There are two situations where I think cheating isn’t as morally wrong though. The first being where one half of the couple has really severe memory loss and is living in a care facility, I think it’s fair for the other spouse to move on romantically, many do while still visiting their spouse which I completely understand. The other is when someone has been in an abusive relationship and only gets the strength to leave when they find love elsewhere and realise they can be desired and wanted by someone else. It’s so hard to just find the courage and take the very real risk to your life to leave, I understand why many can’t when being alone is on the other side. And struggle to feel sympathy for an abuser being cheated on.

The rest of the time I genuinely think it’s one of the worst things you can do to another human being, you deprive them of consent to choose whether they want to be in the reality of the relationship they’re in, often put their health at risk, and are essentially sexually assaulting someone by shagging them having cheated and not told them as you’re withholding a massive piece of info that puts them at risk and means they’re not having the sex they believed they were: within the confines of a monogamous relationship.

It truly disgusts me and I’ve never been cheated on. It’s one of the worst pains you can inflict on someone, there’s absolutely no way anyone could convince me it’s possible to love someone and cheat on them. If you’re capable of disrespecting someone to that extent to get your own sexual or emotional rocks off you don’t love them. They’re just convenient.

I acknowledge though that to an extent it’s human nature. For as long as there have been people there has been cheating. It’ll never change. But I wouldn’t be able to live with myself being one of them.

VanillaCokeZero · 25/04/2021 18:40

I’m very surprised your friends admitted it so openly too. I know so many people who would anonymously tell the partner. They took a big risk there.

Probably arrogant enough to believe even if their partner found out they wouldn’t leave them. Or maybe they have more info they haven’t let on, like how they’ve both cheated or have an arrangement.

ThePearSquare · 25/04/2021 18:44

Nope, not with either my husband or my ex boyfriend (who was a giant arsehole) however I know a few friends have cheated on past partners, and I know one who’s cheated on her current partner a few times but they’re a train wreck.

notagainmummy · 26/04/2021 11:35

I did with my abusive ex, because I knew he was doing it to me constantly. Would never cheat now.
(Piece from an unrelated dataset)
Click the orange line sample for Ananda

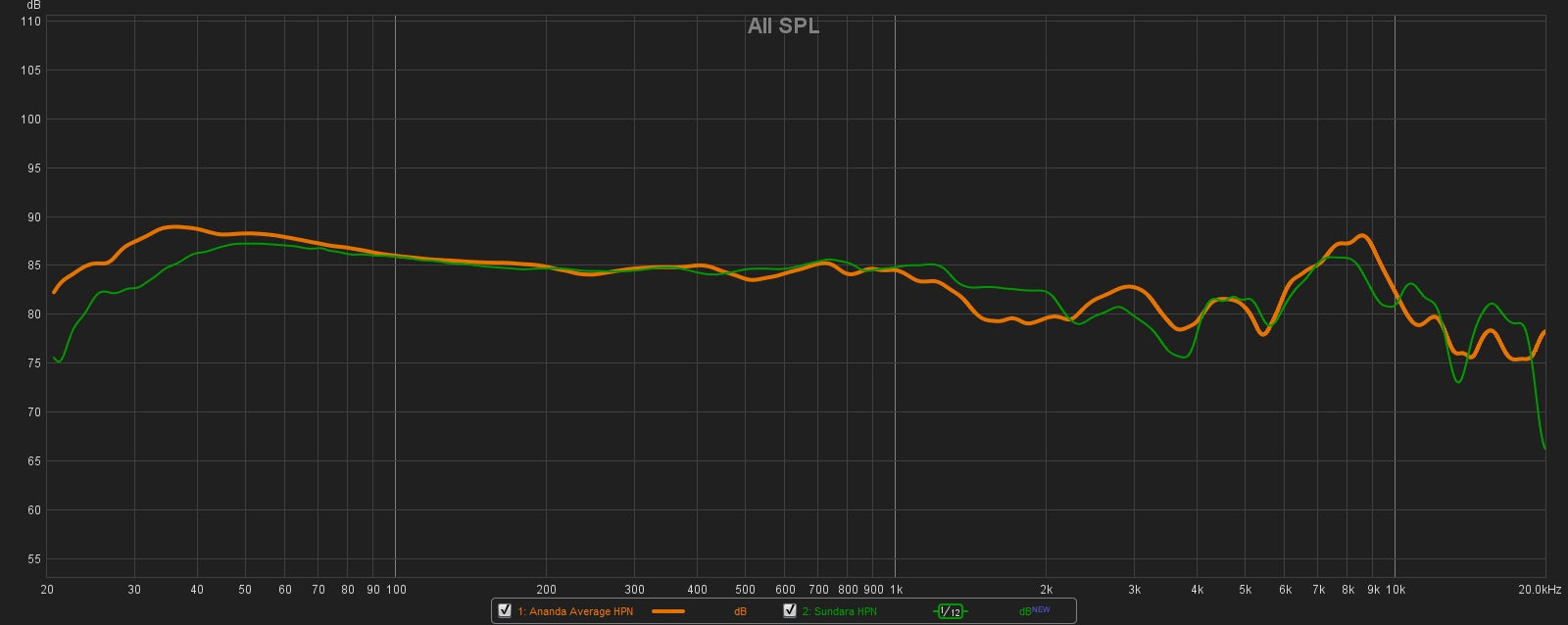(x=667, y=611)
Chanjer · 26/04/2021 11:40

I did when with an ex when I was about 18 or 19. It was the catalyst that made me leave what was an unhappy relationship

Been with current partner for 25ish years and never cheated on her but she cheated on me once

FuckingFabulous · 26/04/2021 14:26

As a teenager, yes. It was all very drunken and dramatic as my boyfriend at the time was quite obsessive and stalkerish. He had to know who I was talking to, what everyone was wearing, if anyone was smoking, if I had more than one drink. He even tracked me down to a pub once based on the music he heard playing over the phonecall. I wasn't really allowed to do anything so I fancied myself quite swept up in the forbidden passion of it all. I confessed immediately and broke up with my boyfriend, only to have him break down sobbing, insisting we were soulmates and I'd broken his heart. Some weeks later it emerged that he had cheated on me and visited lap dancing clubs and paid for private dances etc. He was less tearful then. 😐

As an adult, no. I felt the connections I chose to make as an adult were ones I'd entered into expecting the same level of trust and support I put in. Sadly, that wasn't always reciprocated. I felt at times that this was my karma for cheating as a teen.
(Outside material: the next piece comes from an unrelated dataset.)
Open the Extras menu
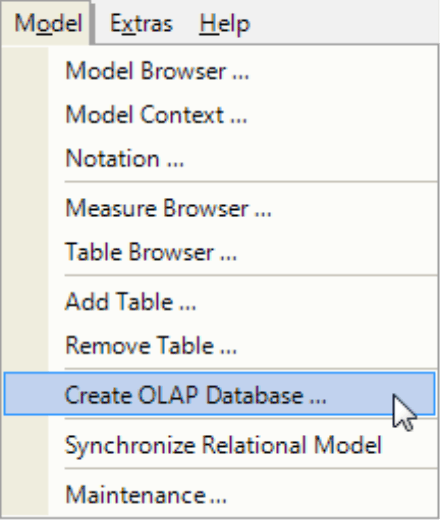 [x=141, y=24]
morribash · 26/04/2021 23:08

@merryhouse

That's really interesting. Perhaps we just admit it more now!

OP posts:
CHtR · 26/04/2021 23:25

I’ve cheated on every single person I’ve been with. I am terrible. Never happy and always looking for something new. Awful behaviour. I need a therapist.

Maggiesfarm · 26/04/2021 23:31

I certainly did cheat on boyfriends before meeting my husband. I enjoyed having a secret life on several occasions, it was great fun. When husband and I got together I knew it was different and was prepared to commit to him.